# Root filesystem could not be mounted read/write [SOLVED]

## ranger719

Hi,

I rebooted my hardened server (2.6.24/25) yesterday and got hit by this:

* Waiting for uevents to be processed ... [ ok ]

* Mounting devpts at /dev/pts ... [ ok ]

* Checking root filesystem ... [ ok ]

/dev/mapper/data-rootfs has been mounted ... check forced.

.. checking ... [ ok ]

* Remounting root filesystem read/write ...

* Root filesystem could not be mounted read/write :( [ !! ]

Give root password for maintenance

( or type Control-D to continue):

I have nothing changed with my drive-setup.  '/boot'   and  '/'  are both on LVM2 on top of a Raid-Mirror.
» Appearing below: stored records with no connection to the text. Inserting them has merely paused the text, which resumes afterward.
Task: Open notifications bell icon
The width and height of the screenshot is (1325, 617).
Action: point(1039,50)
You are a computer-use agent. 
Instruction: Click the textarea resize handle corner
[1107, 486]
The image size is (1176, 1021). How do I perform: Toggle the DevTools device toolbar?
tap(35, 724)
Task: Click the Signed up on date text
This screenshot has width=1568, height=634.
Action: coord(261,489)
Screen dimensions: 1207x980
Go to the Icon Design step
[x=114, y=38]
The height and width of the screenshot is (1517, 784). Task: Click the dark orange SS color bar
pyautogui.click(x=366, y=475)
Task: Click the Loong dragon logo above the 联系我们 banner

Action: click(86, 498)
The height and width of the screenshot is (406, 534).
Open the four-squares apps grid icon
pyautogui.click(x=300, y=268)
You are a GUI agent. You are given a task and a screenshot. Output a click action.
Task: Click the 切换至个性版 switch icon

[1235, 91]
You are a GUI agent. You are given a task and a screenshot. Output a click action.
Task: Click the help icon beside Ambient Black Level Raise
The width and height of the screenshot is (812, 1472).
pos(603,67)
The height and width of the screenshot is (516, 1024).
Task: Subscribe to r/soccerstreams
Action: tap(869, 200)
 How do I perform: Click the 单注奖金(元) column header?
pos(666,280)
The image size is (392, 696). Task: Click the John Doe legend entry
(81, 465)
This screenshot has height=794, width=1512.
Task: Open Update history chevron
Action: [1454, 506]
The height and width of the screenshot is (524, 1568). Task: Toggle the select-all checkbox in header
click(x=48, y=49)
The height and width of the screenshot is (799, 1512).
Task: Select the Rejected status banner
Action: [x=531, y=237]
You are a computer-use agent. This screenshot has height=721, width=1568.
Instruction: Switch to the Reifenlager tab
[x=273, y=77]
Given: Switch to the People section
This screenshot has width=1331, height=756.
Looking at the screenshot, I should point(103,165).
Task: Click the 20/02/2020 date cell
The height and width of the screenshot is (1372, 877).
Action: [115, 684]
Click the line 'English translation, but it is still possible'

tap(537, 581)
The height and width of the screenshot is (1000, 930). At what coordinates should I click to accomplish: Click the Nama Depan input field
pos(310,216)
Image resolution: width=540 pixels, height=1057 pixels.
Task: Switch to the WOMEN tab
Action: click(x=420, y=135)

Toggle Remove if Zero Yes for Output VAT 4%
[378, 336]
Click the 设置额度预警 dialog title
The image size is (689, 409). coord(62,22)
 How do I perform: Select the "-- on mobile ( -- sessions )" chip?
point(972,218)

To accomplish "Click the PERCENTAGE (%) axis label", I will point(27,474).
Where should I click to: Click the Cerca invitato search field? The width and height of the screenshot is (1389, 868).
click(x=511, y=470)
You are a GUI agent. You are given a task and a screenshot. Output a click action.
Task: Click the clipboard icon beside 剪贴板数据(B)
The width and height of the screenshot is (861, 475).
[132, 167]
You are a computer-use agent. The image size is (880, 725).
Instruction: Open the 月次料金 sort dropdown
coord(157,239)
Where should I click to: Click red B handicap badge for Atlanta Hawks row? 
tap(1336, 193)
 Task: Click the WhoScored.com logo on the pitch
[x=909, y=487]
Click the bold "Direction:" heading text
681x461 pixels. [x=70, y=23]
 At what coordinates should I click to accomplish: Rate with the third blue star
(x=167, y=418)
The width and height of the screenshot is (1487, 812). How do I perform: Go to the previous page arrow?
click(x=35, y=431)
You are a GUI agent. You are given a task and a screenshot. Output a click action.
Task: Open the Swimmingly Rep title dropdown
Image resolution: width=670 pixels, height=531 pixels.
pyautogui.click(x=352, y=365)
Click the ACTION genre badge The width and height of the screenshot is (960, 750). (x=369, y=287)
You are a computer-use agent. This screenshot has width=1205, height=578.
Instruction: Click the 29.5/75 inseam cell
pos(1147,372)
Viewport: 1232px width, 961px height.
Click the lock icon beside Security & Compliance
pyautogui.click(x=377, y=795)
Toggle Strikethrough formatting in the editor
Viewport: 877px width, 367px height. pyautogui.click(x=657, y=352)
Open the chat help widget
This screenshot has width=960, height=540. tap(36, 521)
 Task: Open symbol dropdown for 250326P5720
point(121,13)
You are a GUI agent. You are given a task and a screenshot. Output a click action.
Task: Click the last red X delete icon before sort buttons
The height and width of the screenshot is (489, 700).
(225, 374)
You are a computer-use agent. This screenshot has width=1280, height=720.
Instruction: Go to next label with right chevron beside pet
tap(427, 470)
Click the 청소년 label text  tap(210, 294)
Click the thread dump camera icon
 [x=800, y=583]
I think a coreutils- and/or baselayout-update did this. But downgrading does not solve it.. If I do it, the error messages I get is that the system cannot even find a ext3-filesystem. I have not further tested this issue and did a upgrade to this versions again:  coreutils-6.10-r2  and   baselayout-1.12.11.1. However:

Logging in with root works and  'cat /proc/mounts'  yields:

```
 rootfs / rootfs rw 0 0

/dev/data/rootfs / ext3 ro,errors=continue,data=ordered 0 0

...
```

The root-partition is mounted ro, a  'touch /x'  fails with "Read-only file system".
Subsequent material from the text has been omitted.